La
primera impresión fue de necesario asombro. Llevaba más de veinte años cruzando
la frontera con Francia utilizando la misma línea de ferrocarril. Un tren
moderno de alta velocidad que unía Madrid con París en pocas horas, auténtico progreso,
una oda al desarrollo tecnológico, pero, sobre todo, y como más de un político
anunció a bombo y platillo, una trascendental costura que integraba España en
Europa. Ahora, la noticia que acababa de leer en los periódicos se había
convertido en realidad: Era necesario bajarse del tren y cambiar de vehículo
para proseguir el viaje. No había diferencia significativa entre los vagones de
un lado y de otro, tenían idénticas comodidades, salvando, claro está, los
anuncios que aparecían en español e inglés en uno y en francés e inglés en
otro. En realidad, como pude comprobar en seguida, no solo se trataba de un molesto
cambio con el que se perdía una ingente cantidad de tiempo.
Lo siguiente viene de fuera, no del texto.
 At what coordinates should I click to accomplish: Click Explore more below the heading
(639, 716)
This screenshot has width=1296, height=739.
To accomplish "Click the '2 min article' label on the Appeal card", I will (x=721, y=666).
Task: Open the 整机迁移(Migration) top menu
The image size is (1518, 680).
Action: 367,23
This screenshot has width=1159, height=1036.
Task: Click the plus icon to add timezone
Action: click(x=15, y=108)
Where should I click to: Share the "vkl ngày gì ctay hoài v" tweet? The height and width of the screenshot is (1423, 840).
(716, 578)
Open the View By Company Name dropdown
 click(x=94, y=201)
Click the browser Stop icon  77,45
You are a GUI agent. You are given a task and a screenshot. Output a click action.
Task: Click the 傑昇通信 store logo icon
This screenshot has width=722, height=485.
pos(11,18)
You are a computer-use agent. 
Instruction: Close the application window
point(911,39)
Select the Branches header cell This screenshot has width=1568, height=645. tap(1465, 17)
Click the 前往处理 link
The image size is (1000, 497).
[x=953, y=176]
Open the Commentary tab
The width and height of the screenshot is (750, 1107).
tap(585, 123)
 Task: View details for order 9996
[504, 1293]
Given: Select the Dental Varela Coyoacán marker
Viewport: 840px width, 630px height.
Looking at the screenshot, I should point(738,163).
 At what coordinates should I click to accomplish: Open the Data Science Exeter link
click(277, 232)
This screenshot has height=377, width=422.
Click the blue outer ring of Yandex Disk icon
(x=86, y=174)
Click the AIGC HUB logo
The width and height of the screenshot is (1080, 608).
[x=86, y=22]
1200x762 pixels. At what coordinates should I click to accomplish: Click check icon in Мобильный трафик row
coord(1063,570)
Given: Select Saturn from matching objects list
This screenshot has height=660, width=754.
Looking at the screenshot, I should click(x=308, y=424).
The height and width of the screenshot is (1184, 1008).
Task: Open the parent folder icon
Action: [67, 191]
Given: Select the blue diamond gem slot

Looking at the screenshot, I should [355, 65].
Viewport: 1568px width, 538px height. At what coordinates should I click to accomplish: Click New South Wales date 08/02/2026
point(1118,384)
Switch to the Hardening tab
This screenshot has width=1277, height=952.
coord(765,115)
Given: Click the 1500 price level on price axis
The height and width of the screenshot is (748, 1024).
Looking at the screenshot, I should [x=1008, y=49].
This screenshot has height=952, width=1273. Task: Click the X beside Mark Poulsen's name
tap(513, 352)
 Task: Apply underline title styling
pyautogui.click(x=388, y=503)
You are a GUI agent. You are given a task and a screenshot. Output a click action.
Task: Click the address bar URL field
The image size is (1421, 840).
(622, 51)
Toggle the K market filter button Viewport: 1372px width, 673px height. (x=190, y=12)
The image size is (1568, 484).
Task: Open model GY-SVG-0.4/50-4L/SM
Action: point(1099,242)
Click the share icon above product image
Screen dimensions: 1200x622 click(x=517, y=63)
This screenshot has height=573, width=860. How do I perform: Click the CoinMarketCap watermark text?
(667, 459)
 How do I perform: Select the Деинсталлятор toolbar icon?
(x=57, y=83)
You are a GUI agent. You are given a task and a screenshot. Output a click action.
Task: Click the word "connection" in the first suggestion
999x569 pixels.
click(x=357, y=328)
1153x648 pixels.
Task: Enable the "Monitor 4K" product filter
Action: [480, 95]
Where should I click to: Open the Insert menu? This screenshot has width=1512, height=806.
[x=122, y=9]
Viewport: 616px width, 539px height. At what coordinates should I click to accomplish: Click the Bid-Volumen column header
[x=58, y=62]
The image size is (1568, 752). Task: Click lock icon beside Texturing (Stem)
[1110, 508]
Con la excusa del
transbordo, se procedía por parte de la policía de aduanas francesa –mucha
gente como yo, pensábamos que esta policía había dejado de existir en las
fronteras intracomunitarias- al registro de numerosos pasajeros, en lo que,
aparentemente, resultaba ser una intervención aleatoria, y al control de
absolutamente todos los pasaportes, haciéndose especial hincapié en los de
origen español y portugués, junto con los escasos viajeros de procedencia
africana, quienes, supuestamente, debían haber pasado ya un control fronterizo
para poder acceder a la Península.
Por primera
vez en mucho tiempo pude comprobar cómo se denegaba el acceso a un ciudadano
español a Francia- no es que yo lo hubiese vivido con anterioridad, pero los
libros de historia están llenos de referencias de estas características-. No se
le ofreció explicación convincente alguna, no había motivo aparente. El señor
en cuestión, colocado en la fila justo delante de mí, llevaba una maleta algo
desgastada, al igual que su chaqueta. Le preguntaron en francés sobre el motivo
de su viaje y respondió fluidamente –su pronunciación era mucho mejor que la
mía- que era un técnico que intentaría encontrar trabajo en alguna industria.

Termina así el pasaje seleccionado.